自分のことを詠まれているようなはずかしい思いをしたものの、17語でうまいこと表現するなあ、ユーモアがあるなあ、とポンと膝をたたきました。

川柳というのは新聞紙上などで目にしたことはあるものの、たいして気にしてはいませんでしたので、帰宅してから、本屋さんへ行き、特に時事川柳が載っている本を捜し始めました。

当時、川柳についての本は少なく、その中で見つけたのがこの本です。ここには田辺さんの軽快なエッセイと共に恋愛・食べ物・人情もの・反戦反逆など、現代川柳が紹介されています。
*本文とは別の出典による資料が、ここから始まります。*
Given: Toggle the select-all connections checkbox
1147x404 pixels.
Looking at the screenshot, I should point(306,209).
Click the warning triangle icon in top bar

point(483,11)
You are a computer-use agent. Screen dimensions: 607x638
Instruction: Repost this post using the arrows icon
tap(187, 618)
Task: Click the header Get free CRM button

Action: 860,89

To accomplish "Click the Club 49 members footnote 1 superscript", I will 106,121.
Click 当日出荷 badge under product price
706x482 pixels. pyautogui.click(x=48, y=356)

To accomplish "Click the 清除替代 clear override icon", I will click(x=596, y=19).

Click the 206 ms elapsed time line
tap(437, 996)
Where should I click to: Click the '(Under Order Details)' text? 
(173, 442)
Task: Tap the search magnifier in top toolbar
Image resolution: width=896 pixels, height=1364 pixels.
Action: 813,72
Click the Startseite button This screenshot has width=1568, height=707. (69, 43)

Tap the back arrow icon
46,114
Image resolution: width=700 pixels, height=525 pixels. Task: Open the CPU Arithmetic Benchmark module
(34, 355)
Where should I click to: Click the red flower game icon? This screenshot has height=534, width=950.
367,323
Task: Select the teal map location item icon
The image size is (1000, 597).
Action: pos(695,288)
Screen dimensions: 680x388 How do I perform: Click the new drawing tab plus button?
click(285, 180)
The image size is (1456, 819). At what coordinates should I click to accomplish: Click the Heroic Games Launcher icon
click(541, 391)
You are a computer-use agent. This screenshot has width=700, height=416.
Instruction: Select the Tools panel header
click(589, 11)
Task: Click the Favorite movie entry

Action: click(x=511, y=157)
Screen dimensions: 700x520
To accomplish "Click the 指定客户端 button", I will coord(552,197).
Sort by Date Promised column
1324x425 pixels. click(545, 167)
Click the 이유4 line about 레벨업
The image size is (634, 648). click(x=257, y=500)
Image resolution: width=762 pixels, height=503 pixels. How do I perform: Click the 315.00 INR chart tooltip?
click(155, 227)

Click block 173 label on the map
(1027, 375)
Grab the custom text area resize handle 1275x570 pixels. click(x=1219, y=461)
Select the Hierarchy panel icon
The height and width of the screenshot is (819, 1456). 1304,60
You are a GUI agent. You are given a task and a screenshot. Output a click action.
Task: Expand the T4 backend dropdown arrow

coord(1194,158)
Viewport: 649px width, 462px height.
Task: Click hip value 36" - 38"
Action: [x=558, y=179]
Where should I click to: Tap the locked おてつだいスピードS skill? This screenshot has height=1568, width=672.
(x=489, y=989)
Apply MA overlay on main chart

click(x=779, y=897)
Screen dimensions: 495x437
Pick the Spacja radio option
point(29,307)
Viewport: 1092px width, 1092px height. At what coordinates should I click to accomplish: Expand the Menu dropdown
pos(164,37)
たとえば・・・

 女の子タオルを絞るやうに拗ね    (川上三太郎)

 俺に似よ俺に似るなと子を思ひ    (麻布路郎)

 人妻となって卑怯な眼をつかい    (麻生路郎)

 万歳とあげていつた手を大陸へおいて来た (鶴彬)

川柳の本質は「滑稽、かるみ、うがち」といわれるそうですが、批判性や第三者的な中にも人や世の中をみる暖かみが感じられます。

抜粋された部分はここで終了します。